> [Assigned task]: Starting at the line that holds "Where should I", reproduce each line exactly up to and including the last line of the records below. Pictures stay out.

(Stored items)
=== Section Start ===

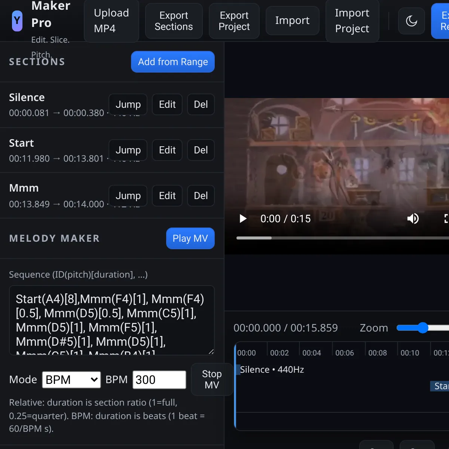Click the Upload MP4 button

coord(111,21)

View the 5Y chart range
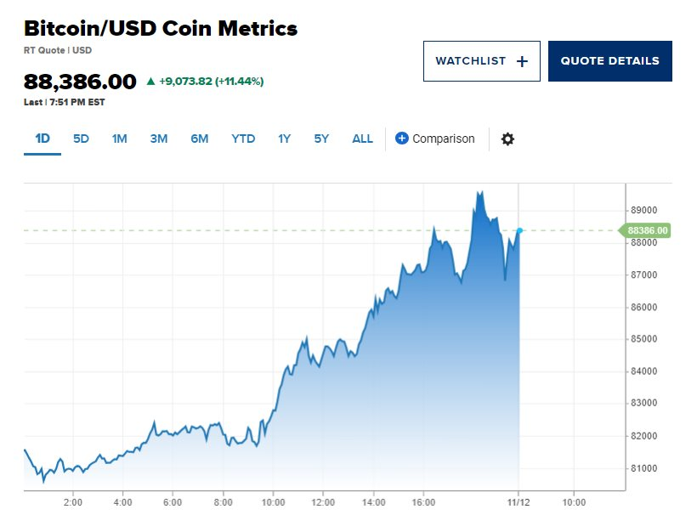[x=321, y=139]
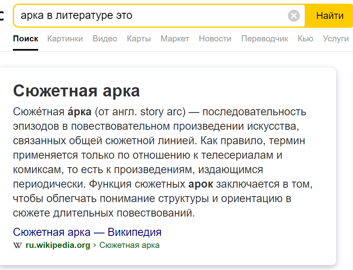Viewport: 353px width, 270px height.
Task: Switch to the Картинки tab
Action: pos(65,39)
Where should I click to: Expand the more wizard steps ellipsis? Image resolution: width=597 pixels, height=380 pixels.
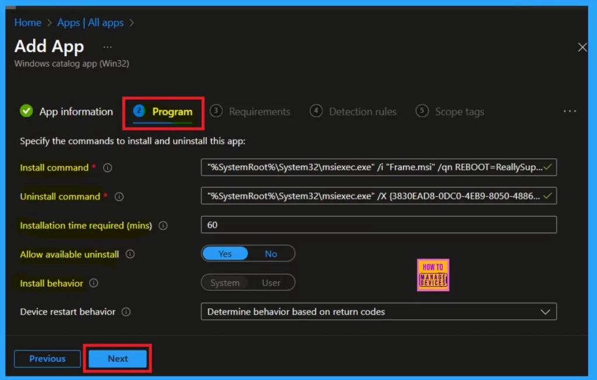point(570,111)
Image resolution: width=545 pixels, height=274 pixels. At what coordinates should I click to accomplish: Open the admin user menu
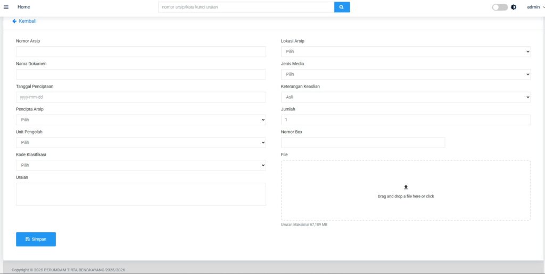pyautogui.click(x=534, y=7)
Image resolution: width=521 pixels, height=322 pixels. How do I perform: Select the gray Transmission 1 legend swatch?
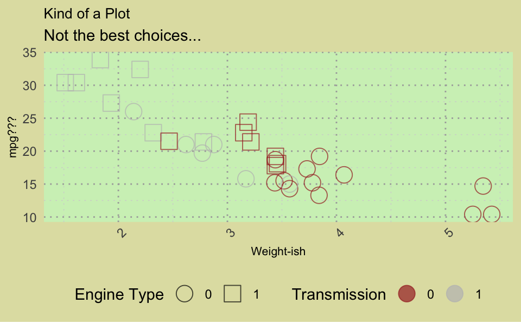454,294
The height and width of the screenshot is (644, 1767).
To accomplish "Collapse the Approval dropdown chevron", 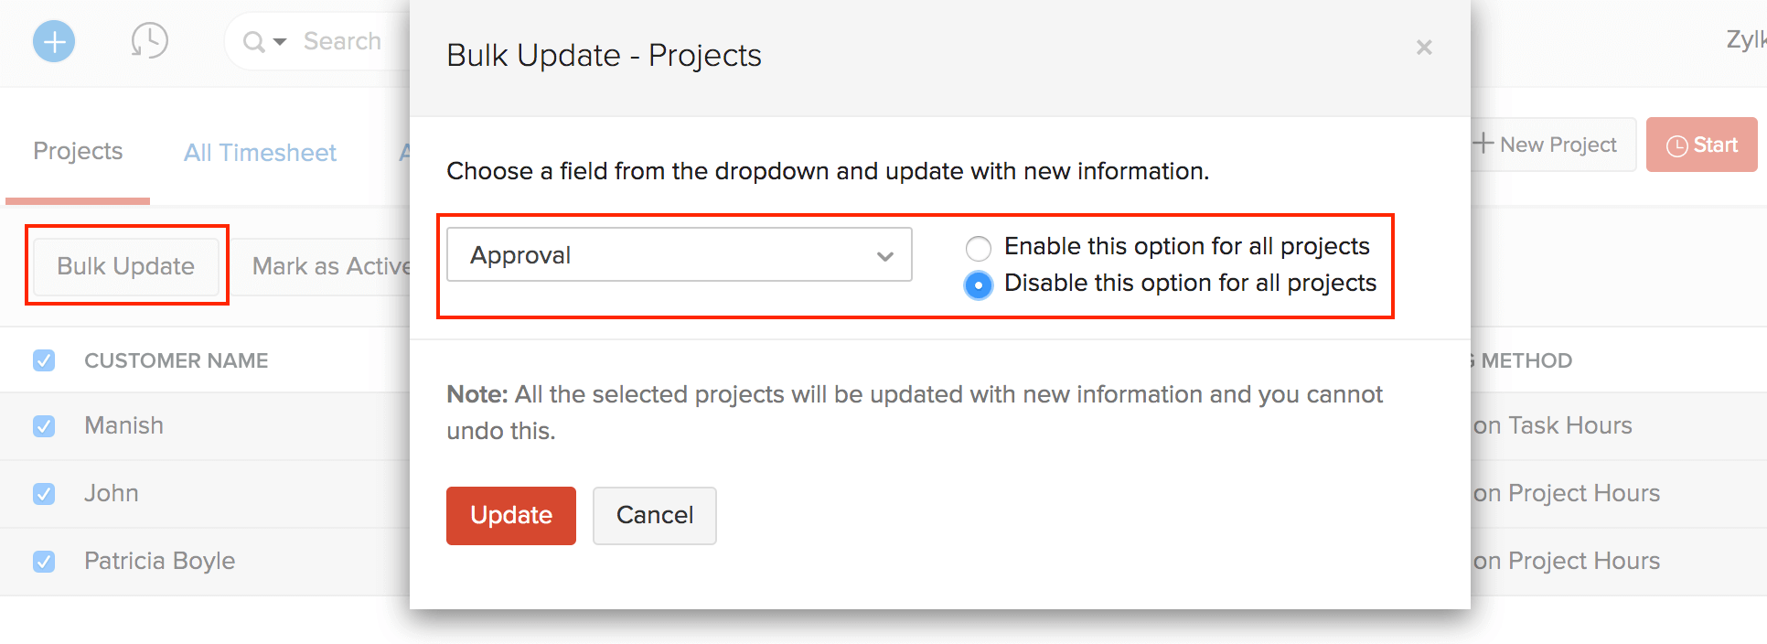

=== Section End ===

> [Result below]:
Where should I click to: Expand the more wizard steps ellipsis? Image resolution: width=597 pixels, height=380 pixels.
point(570,111)
Image resolution: width=545 pixels, height=274 pixels. At what coordinates should I click to accomplish: Open the admin user menu
pyautogui.click(x=534, y=7)
Image resolution: width=521 pixels, height=322 pixels. How do I perform: Select the gray Transmission 1 legend swatch?
454,294
The height and width of the screenshot is (644, 1767).
To accomplish "Collapse the Approval dropdown chevron", 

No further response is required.